Setelah pulih dari kekagetannya, Tony memandang sekeliling dan berjalan masuk ke rumah tersebut. Begitu ia masuk ia langsung disuguhi pemandangan sebuah tubuh yang masih utuh dan belum membusuk. Ia bersyukur dalam hati, karena ia benci harus berhadapan mayat yang sudah busuk. Selain karena menjijikkan, baunya juga membuat ia ingin muntah. Setelah bertahun-tahun bekerta, ia belum benar-benar terbiasa dengan hal seperti itu.
"Letnan Jack Haverman, tiga puluh lima tahun, bekerja di angkatan laut," kata Ducky. Tampaknya pemeriksa medis tersebut datang lebih cepat daripada para agen NCIS.
Aneh, pikir Tony. Biasanya, mereka datang lebih dulu dibanding Ducky.
"Penyebab kematian?" tanya Gibbs.
"Dilihat dari suhu tubuhnya, pria malang ini meninggal sekitar sejam yang lalu, dan dari memar didadanya ia tampaknya ia didorong dari balkon atas ke luar rumah, dan ketika ia membentur tanah, ia langsung meninggal," Ducky menjelaskan, "Ah, aku benci ketika Jimmy mengambil cuti."
"Tunggu, dia tidak dibunuh di sini?" tanya Tony dengan kaget.
"Ya, ia jatuh kemudian badannya dipindahkan ke dalam sini," jelas Ducky lagi.
"Tapi aku tidak melihat ada darah di luar."
"Kamu hanya melewatkannya," kata Ziva, seperti menawarkan ketenangan.
"DiNozzo, sebaiknya kamu mewawancarai saksi di luar," perintah Gibbs. Tony menuruti perintahnya. Ia kembali ke luar kemudian melihat ke sekeliling lagi. Akhirnya ia menemukan darah tepat di bagian luar di bawah sebuah balkon di lantai tiga. Tony mengernyit, seingatnya, ia sudah melihat ke arah tersebut tapi tidak melihat darah setitik pun.
Ia menghampiri seorang polisi patrol muda yang berdiri di dekat mobil patrolnya. Ia terlihat gelisah.

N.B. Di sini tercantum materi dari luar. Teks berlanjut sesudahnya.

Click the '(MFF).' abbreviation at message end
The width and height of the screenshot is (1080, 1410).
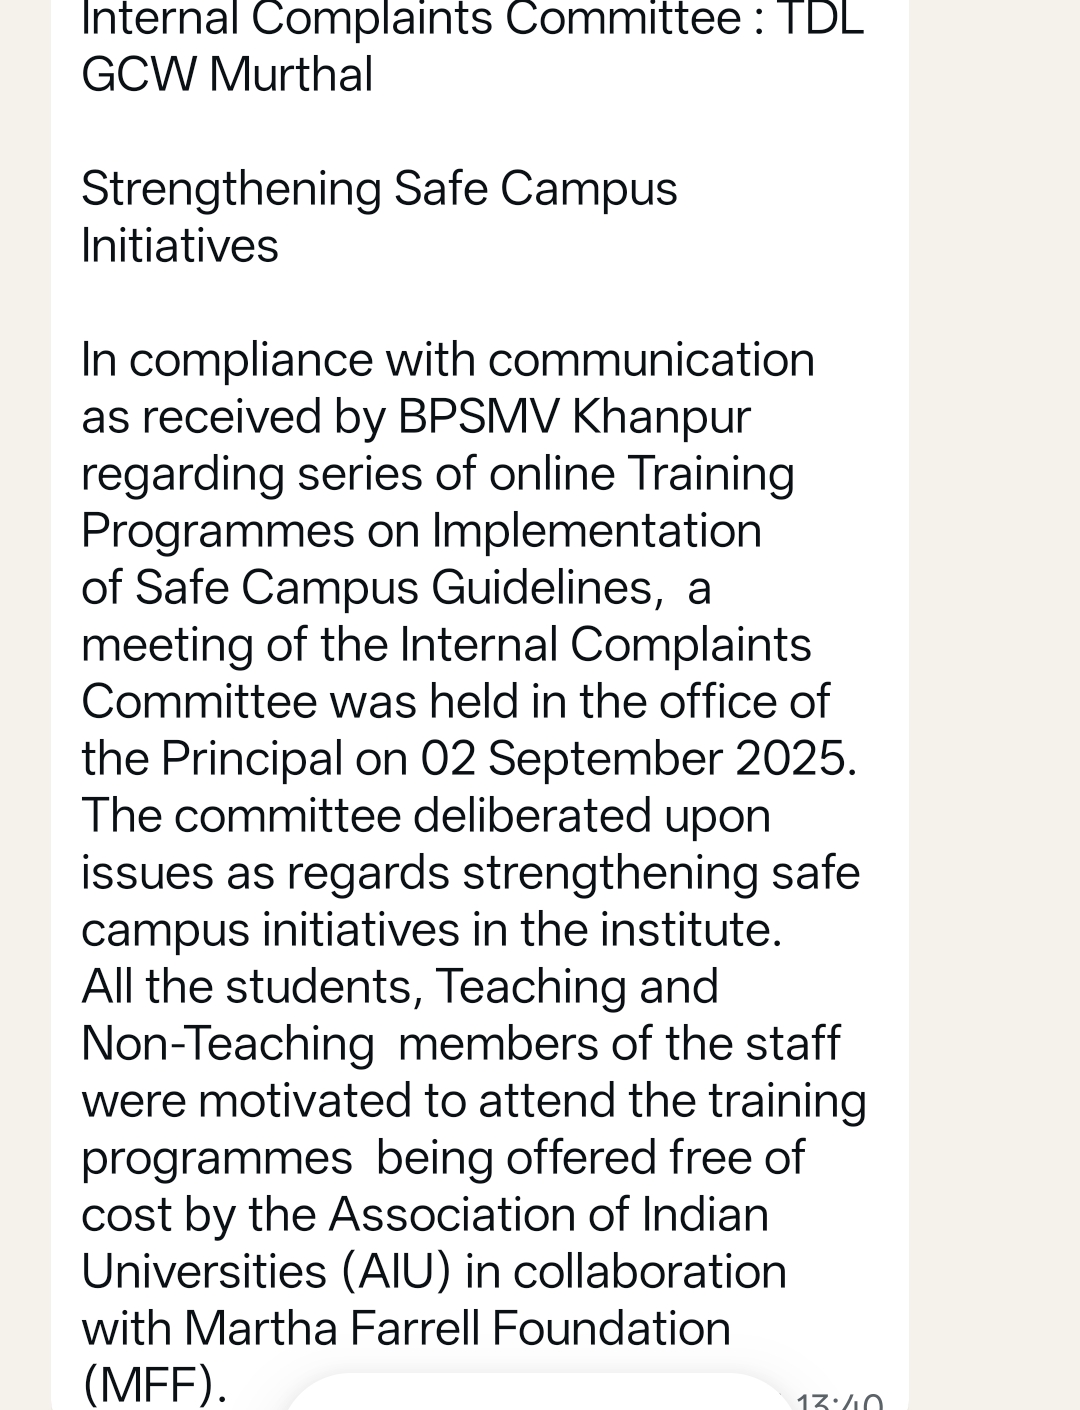click(154, 1385)
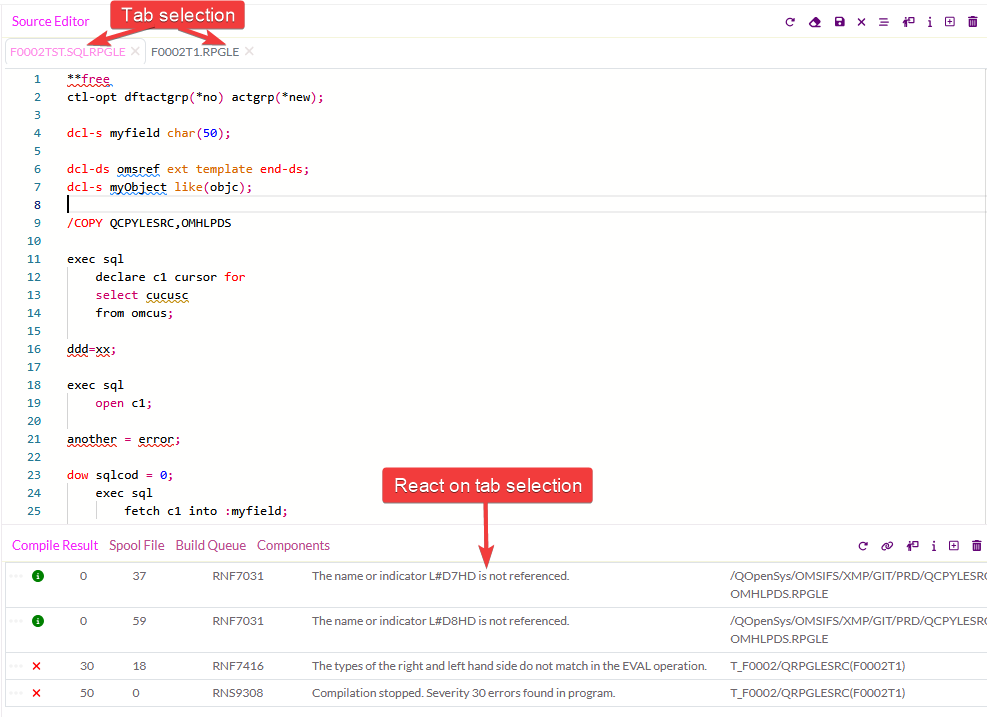Open the Spool File tab

[x=138, y=546]
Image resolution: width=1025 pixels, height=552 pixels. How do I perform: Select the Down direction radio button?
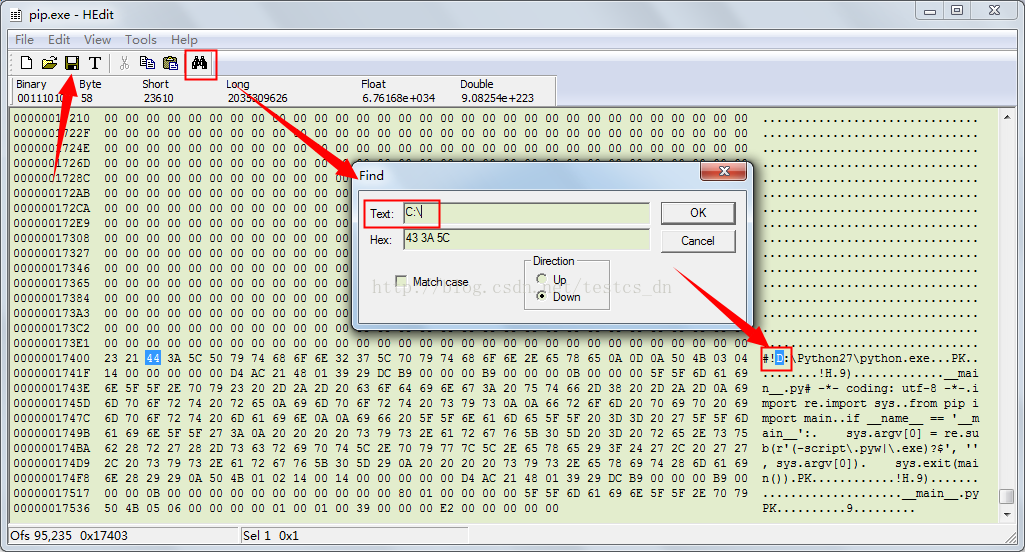tap(542, 296)
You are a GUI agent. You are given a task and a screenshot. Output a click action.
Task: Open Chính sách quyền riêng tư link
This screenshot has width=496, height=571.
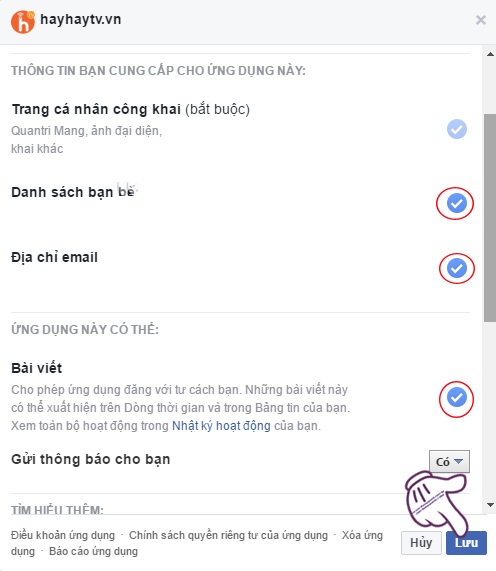point(228,535)
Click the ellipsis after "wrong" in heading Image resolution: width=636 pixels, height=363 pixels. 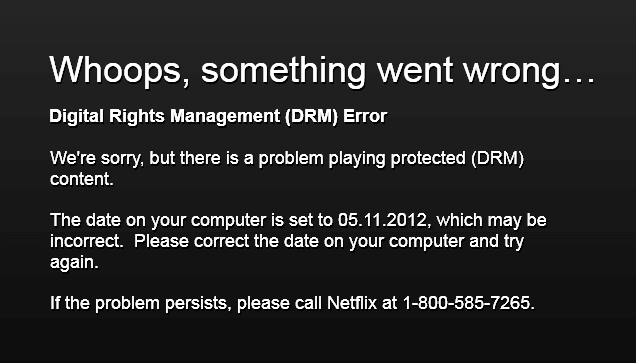pyautogui.click(x=580, y=79)
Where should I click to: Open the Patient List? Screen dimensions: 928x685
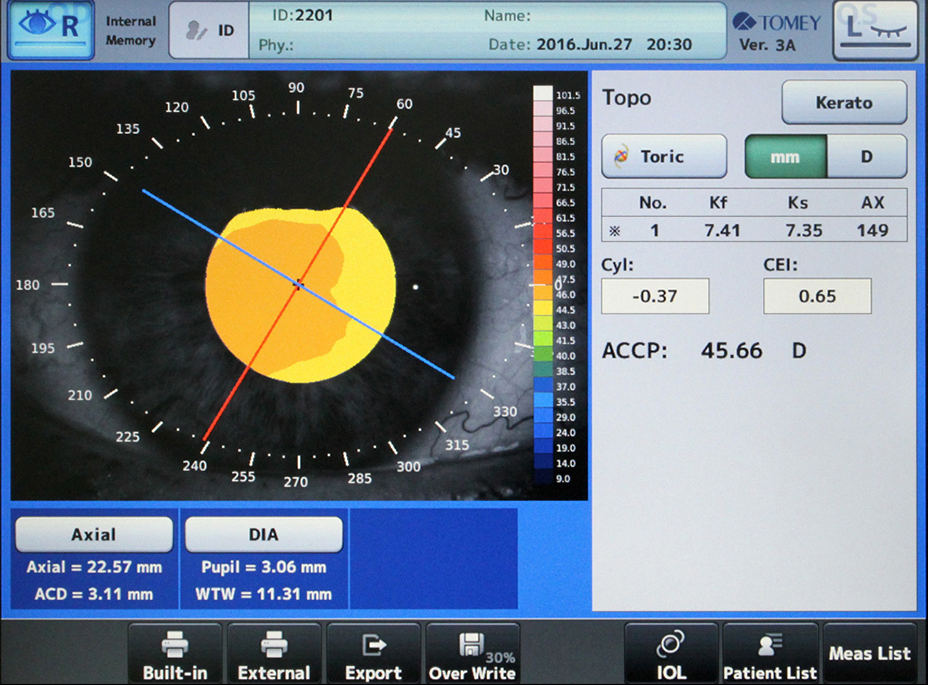[769, 655]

"Hai, saya Agen DiNozzo dari NCIS," katanya sambil menunjukkan kartu pengenalnya, Ssaya ingin menanyakan beberapa hal."
"Oh, ya, ya, tentu," jawab sang polisi dengan gugup.

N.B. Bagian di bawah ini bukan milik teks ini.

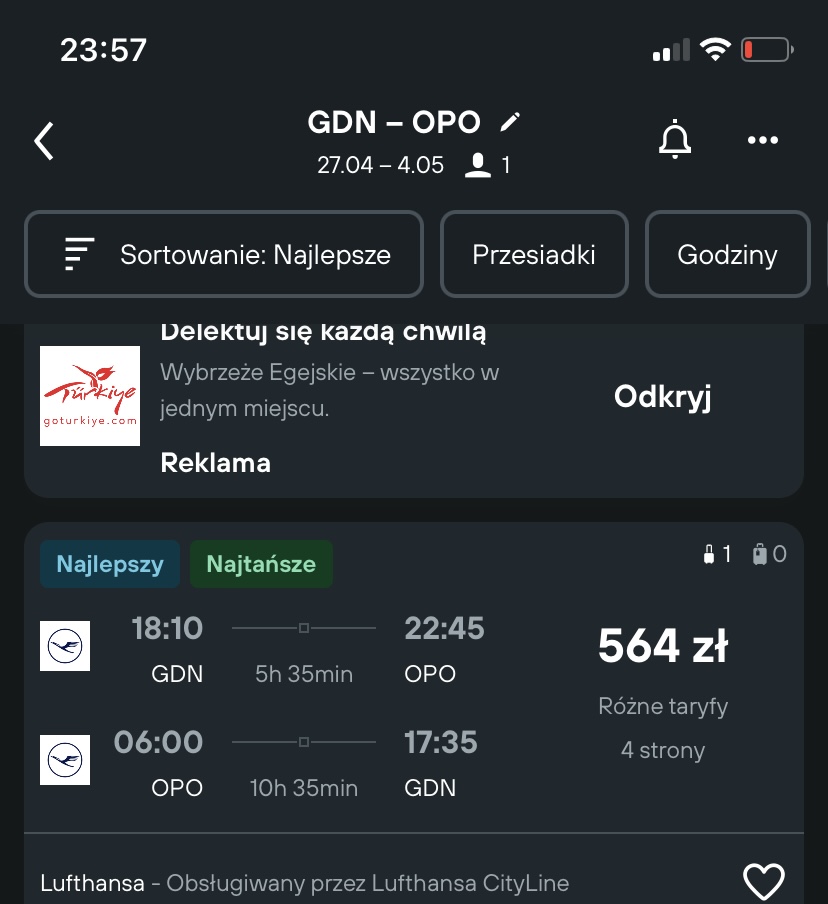This screenshot has height=904, width=828.
Task: Tap the back arrow icon
Action: pos(44,141)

"Ceritakan bagaimana kamu menemukan tubuh itu."
"Ugh...saya biasanya mengawasi daerah di sini, ketika saya lewat sini, saya melihat seorang pria jatuh dari balkon sana, aku berhenti, membuat beberapa telepon sebentar dan berjalan menuju ke tempat pria itu jatuh, tapi begitu saya sampai di sana, tidak ada apa-apa kecuali darah, jadi saya memutuskan untuk masuk ke dalam dan menemukan tubuh pria itu di dalam, saya mengeceknya, mencari detak nadi, tapi tidak menemukan apa pun, jadi saya keluar dan menelepon NCIS, karena saya tahu kalau pria itu tentara dari pakaiannya," kata polisi itu dengan cepat. Peluh dingin bercucuran di dahinya.

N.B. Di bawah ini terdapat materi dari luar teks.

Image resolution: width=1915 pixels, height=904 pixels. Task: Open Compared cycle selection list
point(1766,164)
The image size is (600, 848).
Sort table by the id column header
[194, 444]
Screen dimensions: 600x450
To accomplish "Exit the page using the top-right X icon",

"Jam berapa Anda melihat pria itu jatuh?" tanya Tony. Ia sedang berusaha mencatat poin-poin yang diungkapkan.
"Jam empat lebih tiga belas menit."
"Berapa lama kira-kira Anda menelepon?"
"Hanya sekitar empat puluh lima detik."
"Apa Anda melihat seseorang memindahkan tubuh itu?"
"Tidak sama sekali, Anda tahu tentang legenda rumah itu?"
"Ya, sudah mendengarnya sekali, dan tidak perlu mendengarnya lagi."
Setelah itu, Tony menyerahkan polisi itu pada polisi lain yang sedang bertugas mengawal tim NCIS yang memeriksa rumah itu, dan setelah itu ia kembali lagi ke tempat Gibbs berada.
::+-+::
"Memangnya ada legenda apa tentang rumah ini?" tanya Ziva saat rasa penasarannya muncul. Ia dan McGee sedang berada di lantai 3 rumah itu, mencari tanda-tanda aneh. Mereka disuruh oleh Gibbs.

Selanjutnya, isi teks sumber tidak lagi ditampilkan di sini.